The top 20 were in and the rationale was just that simple  — make enough money and the Churchill Downs door was open whether you were a filly or a colt.

The change in rules now restricts Derby contestants to points assessed for how they perform in a specific set of races. The fly in the ointment is that NO fillies races are included in that group of races, thereby precluding any filly, even one named Dreaming Of Julia, (by A.P. Indy out of Dream Rush) from being entered.

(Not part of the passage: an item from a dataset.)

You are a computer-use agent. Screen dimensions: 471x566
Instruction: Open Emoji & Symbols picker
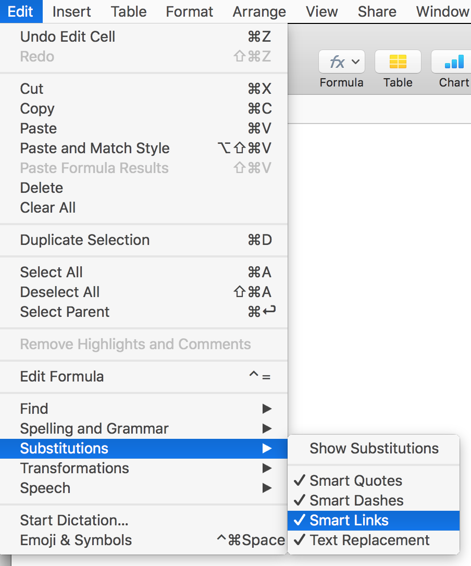coord(76,540)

And her story is classic and to the point. Dreaming of Julia’s field of honor was the  Gulfstream Park Oaks race in Hallandale Beach, Fla. She ran a fantastic race and took watchers’ breaths away. Not taking any pot shots at the other horses, she literally ran away from the others and crossed the wire ahead by 21 and ¾ lengths ahead of the nearest contender.

She is a good horse, trained by Todd Pletcher, which says it all. But she won’t be in the Derby, since the Gulfstream Park Oaks is a fillies race. So it doesn’t matter how many races she ran or won and where they were held. She’s out.

Of course, the good old boys had the last word: their response was that if a filly was that good, she should have run against the boys instead of the girls and won there. Falling on rather normal ears, it sounds ridiculous. Why even have filly races then? 

Now please understand, to my knowledge Todd Pletcher never said he’d run her in the Derby, but that option has been taken away from him and that seems grossly unfair. His Forty Tales just won the Derby Trial by a neck and his stables are always represented.

There have been fantastic fillies, and the Horse of the Year for the last three out of four years, that highest ranked award, has been a female horse, beating probably the best of the males in the business. It makes no sense to exclude a topnotch equine athlete simply based on gender. Where is the EEOC for horses? Looks like we racing lovers are going to need one.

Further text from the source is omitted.